Timothée Chalamet is riding on the success of Marty Supreme. The film premiered recently at Le Grand Rex in Paris.
However, the event’s ticket prices shot up to €50. Chalamat playfully jokes that he had nothing to do with it.
“I know you were charged a lot,” he says, adding, “It has nothing to do with me! I’m not getting any money from it, I would have liked for it to be free.”
The statement, per Variety, says the Dune star was still partly in his Marty Reisman character when he arrived at the premiere in a brown Givenchy suit and a pair of sunglasses.

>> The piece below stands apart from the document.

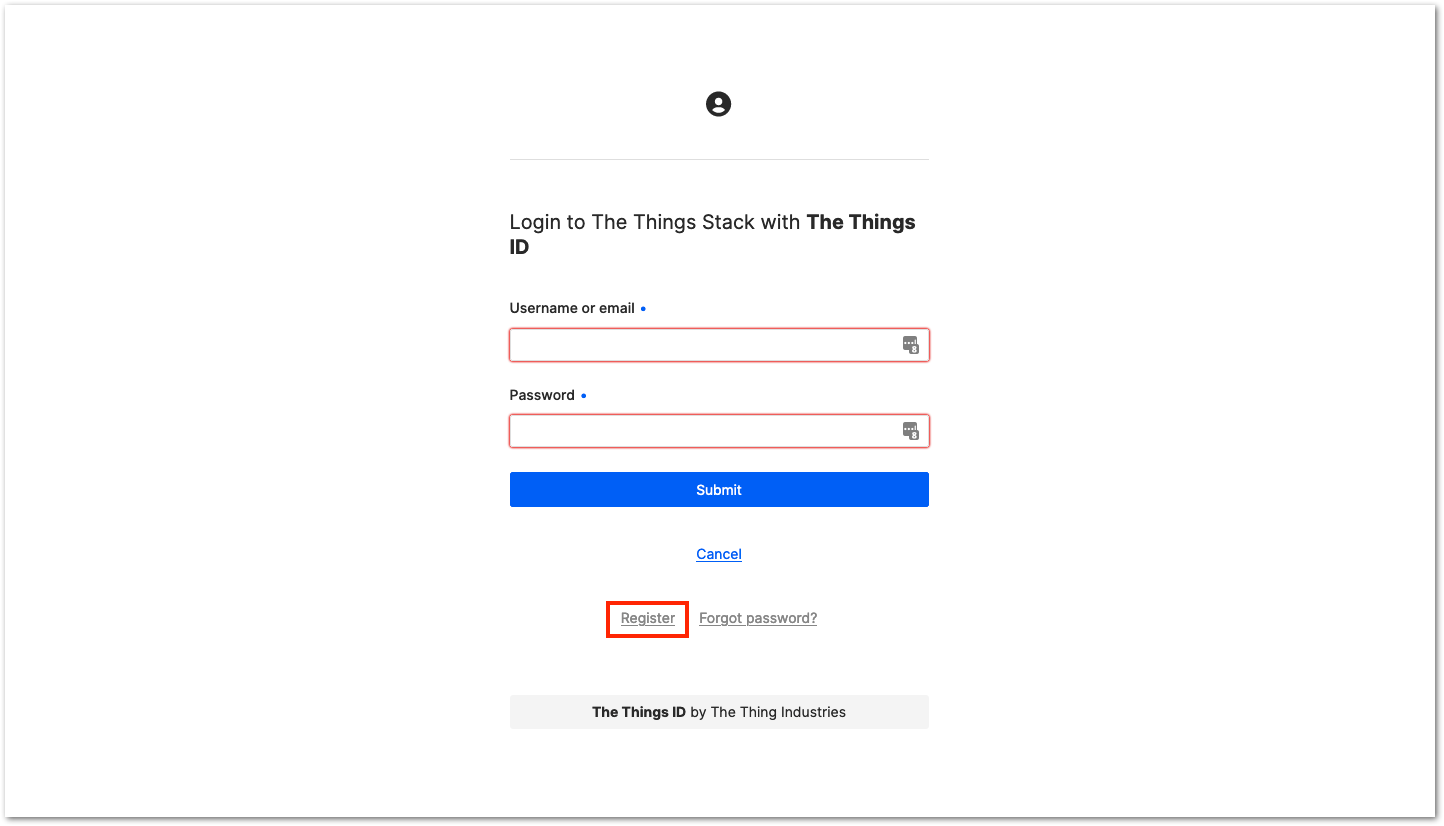Click bold "The Things" in login heading
1444x826 pixels.
pyautogui.click(x=861, y=222)
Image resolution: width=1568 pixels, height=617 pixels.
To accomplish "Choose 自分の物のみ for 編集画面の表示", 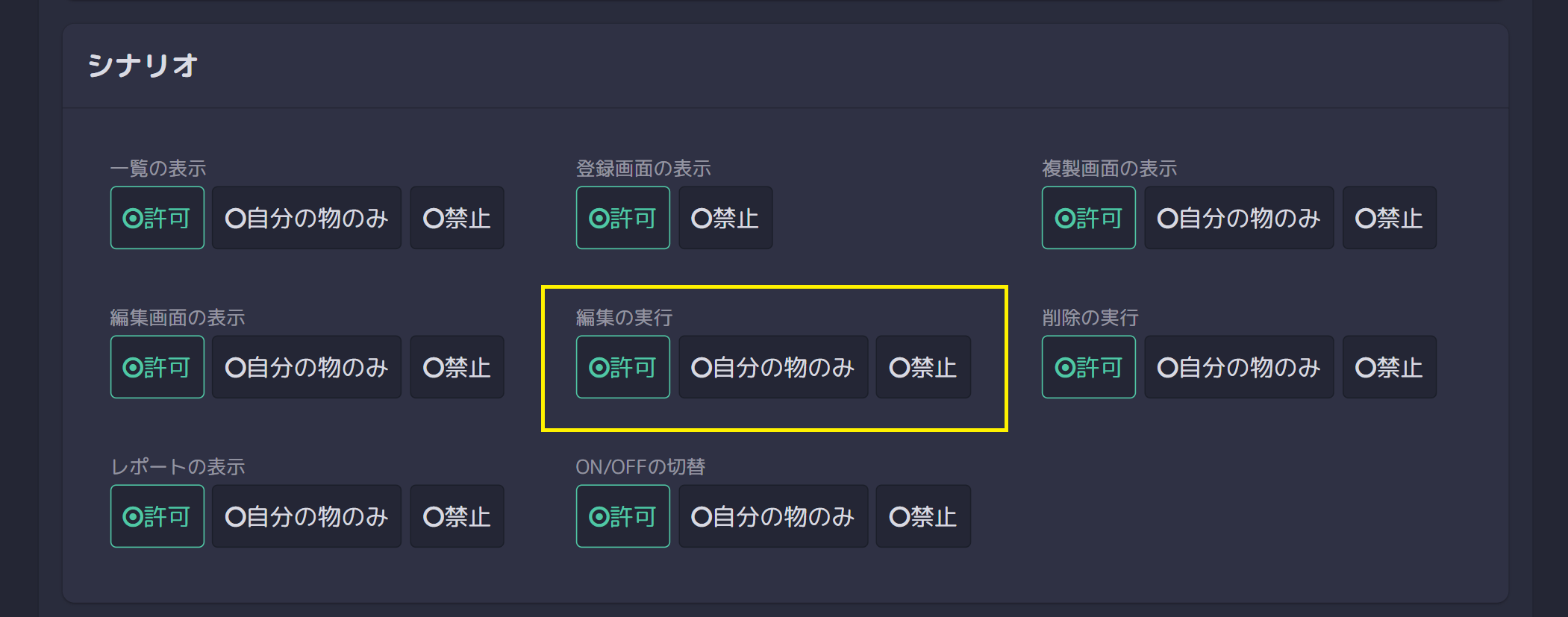I will (x=307, y=367).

Lately, Chalamet received much applause for his hustling table tennis champ. Josh Safdie, who directed the Marty Supreme, shares the leading part in the A24 film “was written for (Chalamet).”
“I met him when he was in his early 20s, and I met a young man who had eyes bigger than his head,” the filmmaker notes.
“I met a young man who was present in the room but not where he wanted to be, and I met Timmy Supreme. I met a kid who had a vision for himself. He could see the world, he could see the arts, but he was so far away. He needed to be at the center.”
Elsewhere in the interview, Chalamet also heaps praise on France’s cinephile culture, saying, “the French people who love movies. There is a big cinema culture in France and even if the film is successful in the United States, it’s a miracle movie.”
Marty Supreme debuts in France on Feb. 18.